Но помнит молодая боярыня слова: жди, терпи, надейся и веруй! и ничем не выдает своей грусти. На устах ее играет улыбка, очи блестят, она кажется вполне довольной и счастливой. Не хочет она своим грустным видом смущать веселье гостей и печалить отца и мать. Она видит, как украдкой крестится ее матушка, что-то тихо шепча.
Знает Марья Васильевна, что, верно, мать шепчет:
— Благодарю тебя, создателя! Ишь, Марья-то весела как и довольна… Забыла, знать, о своем дружке, отогнала свою кручинушку, слава Тебе, Господи!
И еще веселее становится молодая боярыня, еще звонче звучит ее смех…
"Радуйся, матушка! Будь довольна, милая! — думает она. — Ты видишь, я весела, веселись же и ты — тебе так редко выпадает это на долю. А что у меня на душе, то пусть одна я знаю!"
Шумнее и шумнее делается в горнице, веселей и веселей становятся гости, а пир между тем, видимо, уже идет к концу. Уже начали ставить сласти. Вон только что подали сахарную коричневую коврижку, а там уж несут лебедя сахарного, пуда в два весом, там утю, тоже не легкую, а вот тащат диво дивное, целый город сахарный. Диву даются гости, как это мастерски все состроено: и башни тут, и церкви над стеной зубчатой возносятся, а на площадях люди на конях или пешие понаставлены — вот-вот, кажись, сейчас двинутся, заговорят да с боярами веселыми чаркой золоченой чокнутся, молодых поздравляючи. Дальше пошли сласти попроще: марципан сахарный, сахары узорчатые, ягоды разные, яблоки, шептала, имбирь в патоке и еще других всяких сластей многое множество.
Заедают гости сладостями обильные яства: кто с башни сахарной сорвет человека сладкого, в рот отправит да вином душистым запивает; кто у сахарной ути нос отколет да посасывает его, обмакнув в стоящую перед ним объемистую чарку с крепким медом; кто попроще, возьмет шепталы или имбирю в сладкой тягучей патоке да наливку густую попивает.
Однако как ни любят пить гости, а, наконец, и им невмоготу стало.

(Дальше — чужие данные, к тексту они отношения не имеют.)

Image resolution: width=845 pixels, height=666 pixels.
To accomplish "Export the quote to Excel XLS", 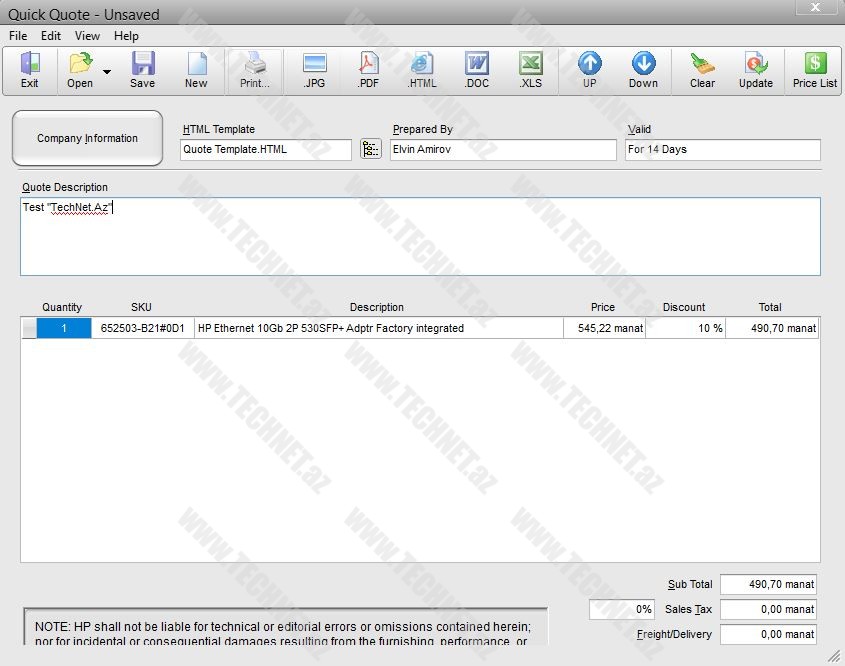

То один, то другой, смотришь, от угощенья хозяйского отказывается да чарку кверху дном оборачивает:
"Довольно, дескать, пора и честь знать!"
Видит Василий Иванович, что зело упитаны гости и что дальше тянуть нечего — все равно веселей не будет — поднялся он.

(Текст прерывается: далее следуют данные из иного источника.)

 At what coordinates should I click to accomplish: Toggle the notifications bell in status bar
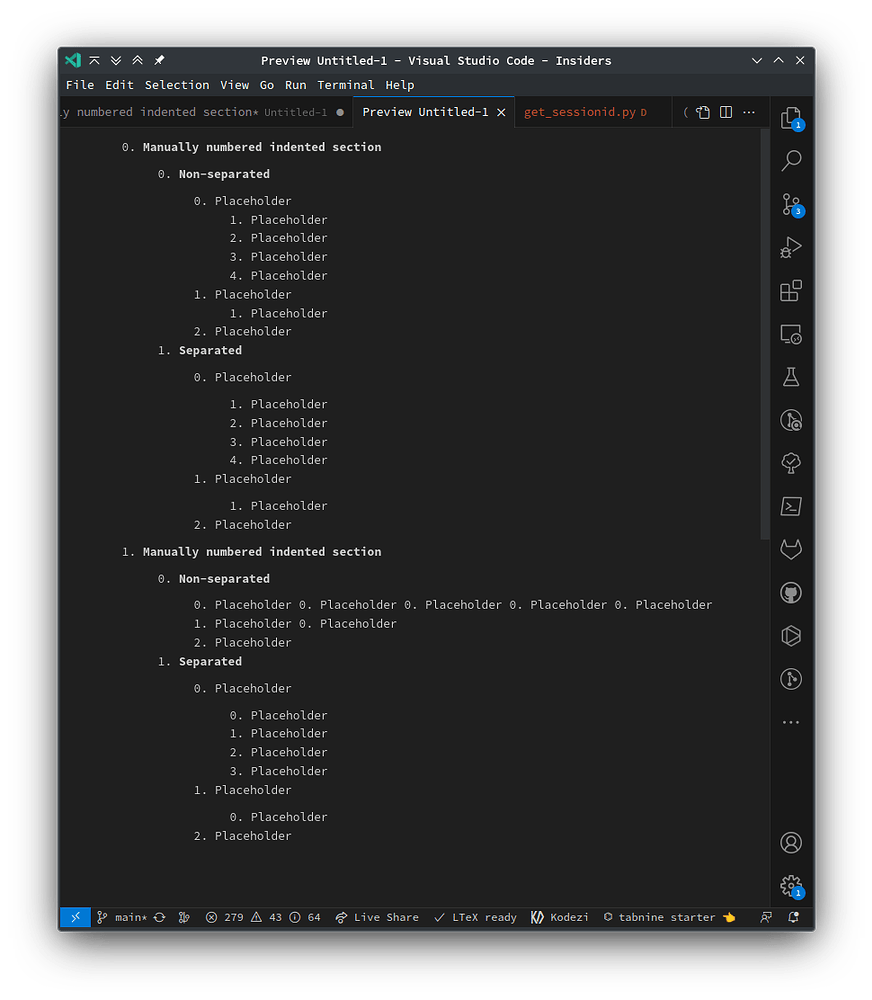793,917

— Ну-ка, гости дорогие, — говорит, — еще по чарке по последней опрокинем, да и проводить пойдем молодую в дом зятюшки моего дорогого!

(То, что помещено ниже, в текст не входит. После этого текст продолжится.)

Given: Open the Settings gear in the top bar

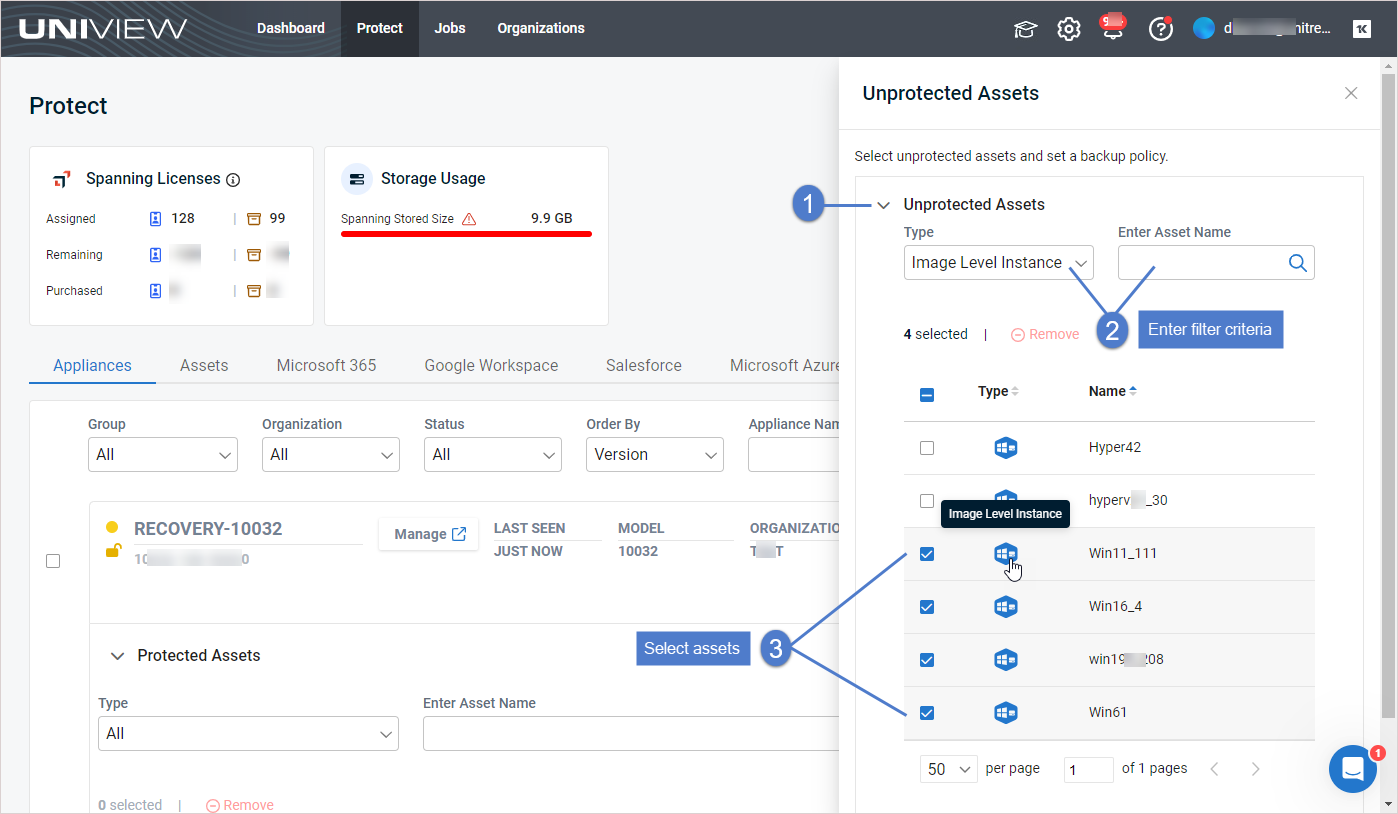Looking at the screenshot, I should click(1069, 29).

— Вот это ладно Василий-ста промолвил! — сказал отец молодого. — Давно бы в наш дом пора… Я, чай, молодая наша уж соскучилась, с нами, со стариками, сидючи!
Еще раз звякнули дружно кубки и братины. Опростали гости до дна полно налитые чары, еще раз крикнули "горько!" и заставили пригубить чарку и Марью Васильевну. Пригубила она ее с веселой улыбкой, а у самой дрожь по телу пробежала.
Шумно поднялись бояре, помолились на иконы да хозяина за хлеб за соль благодарить стали. А уж отец молодого сзывает их на завтра на новый пир, на княжой [22], к себе в дом. Знают гости, что и завтра их ждет угощенье, и не меньше благодарят его за зов. Между тем дружка уже расчистил молодым проход на крыльцо. Их давно уж у крыльца пара коней буйных и быстрых дожидалась. Сесть едва молодые успели, как кони понесли, словно перышко, тяжелую колымагу, только пыль летит. Дружка на горячем аргамаке чуть угнаться может. Однако старый князь Ногтев, отец молодого, вместе с женой своей сумел как-то ухитриться поспеть домой раньше новобрачных, и только они, подъехав к дому, успели в палаты войти, как уж отец дрожащими руками осенил иконой их склоненные головы, а потом, передав образ жене, благословил хлебом-солью.
Вступление Марьи Васильевны в дом мужа состоялось.
Между тем понемногу собирались поезжане. Оставалось совершить последний обряд: "выдаванье молодой" и уложить их на покой в сеннике.
Медленно выступил из толпы поезжан боярин, приятель Темкина, старший их всех и по роду, и по летам. Перекрестился он на образа, провел рукой по своей серебристой бороде и повел речь к молодым.